Aquí se leen (o se solían leer) los ejercicios de escritura automática de un tipo al que le encanta levantarse tarde... pero no puede.

Tirarse de la cama bocabajo y arrastrarse hasta la sala

Ordenar abrir las tablas del techo y dejarse llevar hacia la luna. Permitir que algo baboso y repugnante pase por delante sin estornudar y devolverse de un tirón a ver morir la tarde. En el balcón del mar esperar que algo suceda. Decirle a los que pasen que el tiempo es ilusión. Y cantar con guitarras viejas y sin cuerdas algunas tonadas melancólicas. Si pasa algo hacerle venia. Y si no también. Arrastrar los zapatos hasta la estación de Núñez, pedirle a una mujer que te acaricie el pelo. Y si accede dibujarle pajaritos en el aire. Retomar alguna tarea inconclusa y pedirle a los trenes que la pisen.
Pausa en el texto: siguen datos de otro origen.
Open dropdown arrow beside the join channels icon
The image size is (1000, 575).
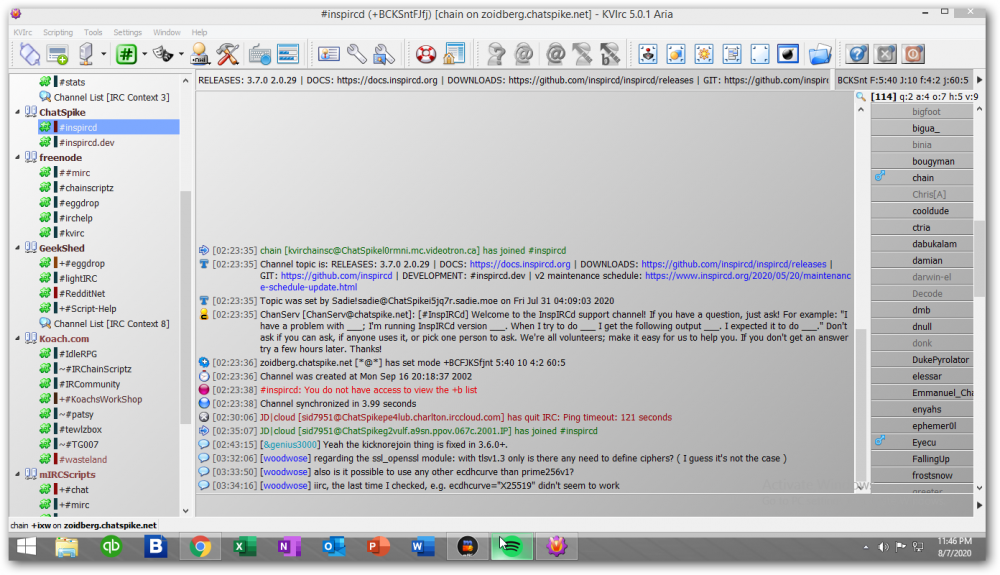click(144, 55)
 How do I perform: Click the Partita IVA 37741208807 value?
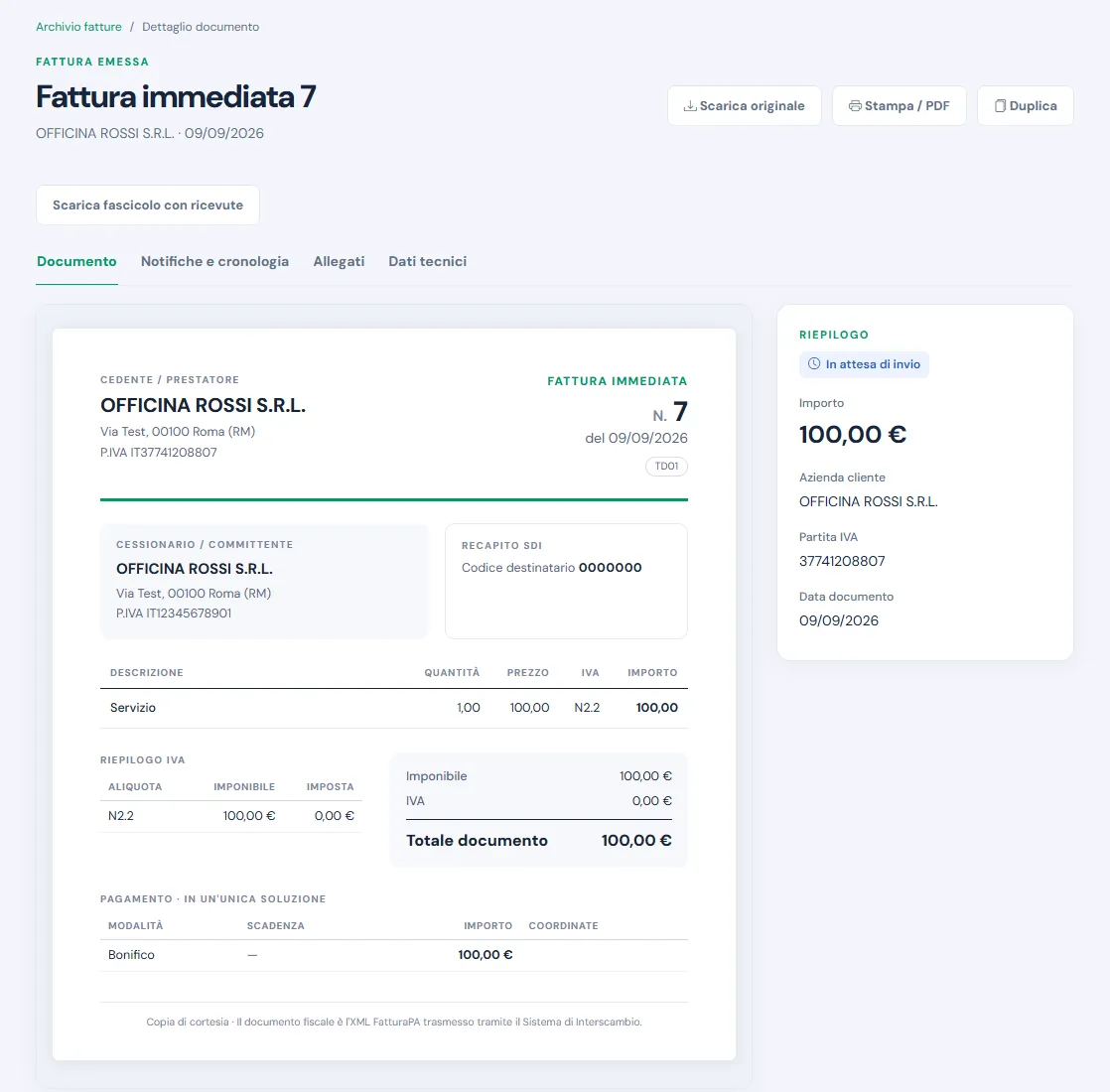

Comentar entre susurros que han hecho algo desastroso y que han acabado con tu carrera policial. Desenterrar clavos de vagones derruidos, y ponerlos entre las ruedas de tus camiones preferidos. Insultar a los ancianos que no escuchen, para no herirlos en el pecho. Y dejar que un exabrupto te guíe de momento. Si una nube de insectitos se te acerca, sumarte a ellos entonando zumbidos de metal. Y posarse entre las ramas de un limón a someterse a los efluvios cítricos mientras obran locuras en tu mente. Esperar el paso de los osos hormigueros y lanzarse sobre ellos con la punta envenenada. Picarlos hasta que estallen de lo hinchados. Y recobrar las energías al borde del estanque. Cuidarse de las ranas que fabrican poesía, de su leche tibia y erudita, de sus croados soporíferos y complacidos de sí mismos, y al menor impulso correr en dirección contraria. Ver nacer luciérnagas de las burbujas pantanosas y esperar hasta que formen una hélice en torno de la noche. (Tiempo de escritura: 6’ 44’’. Edición: 4’ 01”)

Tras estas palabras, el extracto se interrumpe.